Midi Bundles are just beats/fills/grooves (Programmed notes), they're not samples.

These are 2 different products.


----------



## noise in my mind (Jan 27, 2017)

If you mean superior 2.0 instead of midi packs then s2.0. The map programing in s2.0 is much more extensive. Plus it has built in plugins. The gg drums does sound awesome though and goes great with other drum programs for layering.


----------



## schwiz (Jan 27, 2017)

Maybe he's asking about the difference between GGD samples and the samples in SD for the Avatar kit, or any of the expansion packs?


----------



## depths of europa (Jan 27, 2017)

Oh ok, i thought Getgood drums were like a midi groove library. I already have SD2.0 and i want to expand my midi groove library. I used to program my beats click by click but i just realized how much time i can save by using preprogrammed midi beats as my starter drum track amd just making adjustments to suit the song.


----------



## schwiz (Jan 27, 2017)

depths of europa said:


> Oh ok, i thought Getgood drums were like a midi groove library.
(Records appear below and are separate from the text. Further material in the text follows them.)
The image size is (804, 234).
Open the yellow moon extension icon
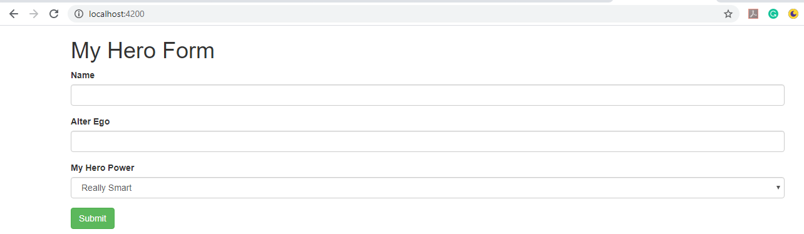[x=793, y=14]
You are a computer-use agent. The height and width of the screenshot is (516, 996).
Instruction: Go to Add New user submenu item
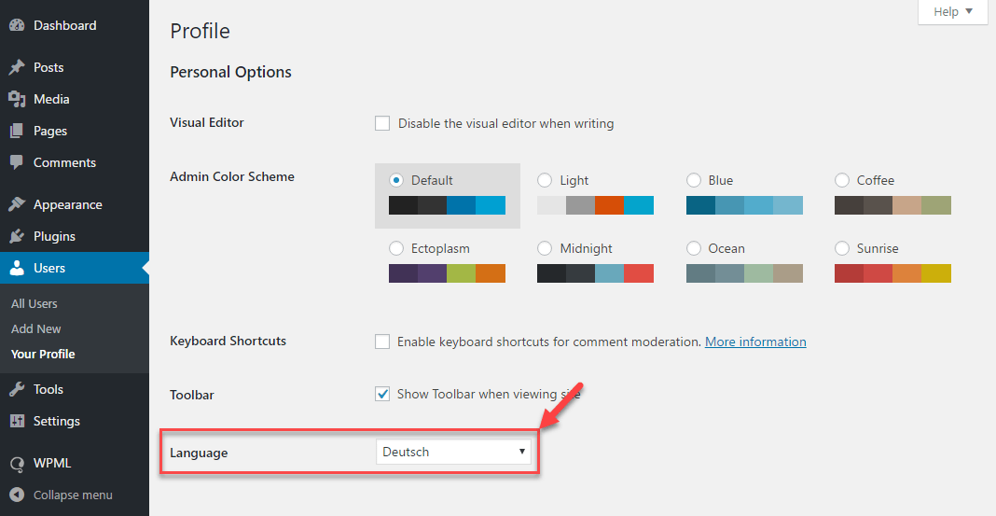(36, 328)
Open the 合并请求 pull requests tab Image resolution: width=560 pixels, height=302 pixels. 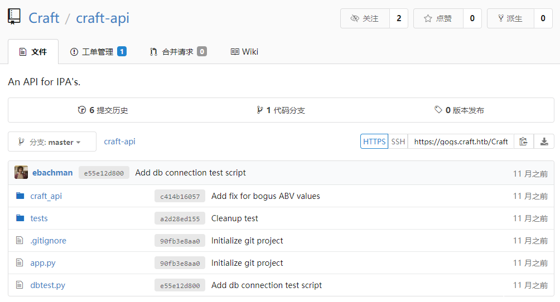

I already have SD2.0 and i want to expand my midi groove library. I used to program my beats click by click but i just realized how much time i can save by using preprogrammed midi beats as my starter drum track amd just making adjustments to suit the song.



Yeah GGD is definitely not that. I don't think there will be many people that will suggest preprogrammed loops here. While they are quick, they are not super flexible unless you're using them as a baseline, then customizing them. EZ drummer has an decent selection of preprogrammed loops that you can later edit.


----------



## depths of europa (Jan 27, 2017)

schwiz said:


> Yeah GGD is definitely not that. I don't think there will be many people that will suggest preprogrammed loops here. While they are quick, they are not super flexible unless you're using them as a baseline, then customizing them. EZ drummer has an decent selection of preprogrammed loops that you can later edit.




Yeah that's basically exactly how I use them. Just to get the skeleton down quickly and then change the fills/kick etc accordingly. 

Also i'm only using them for demos so that i can show my drummer what im thinking. then he always changes them when he tracks them for real


----------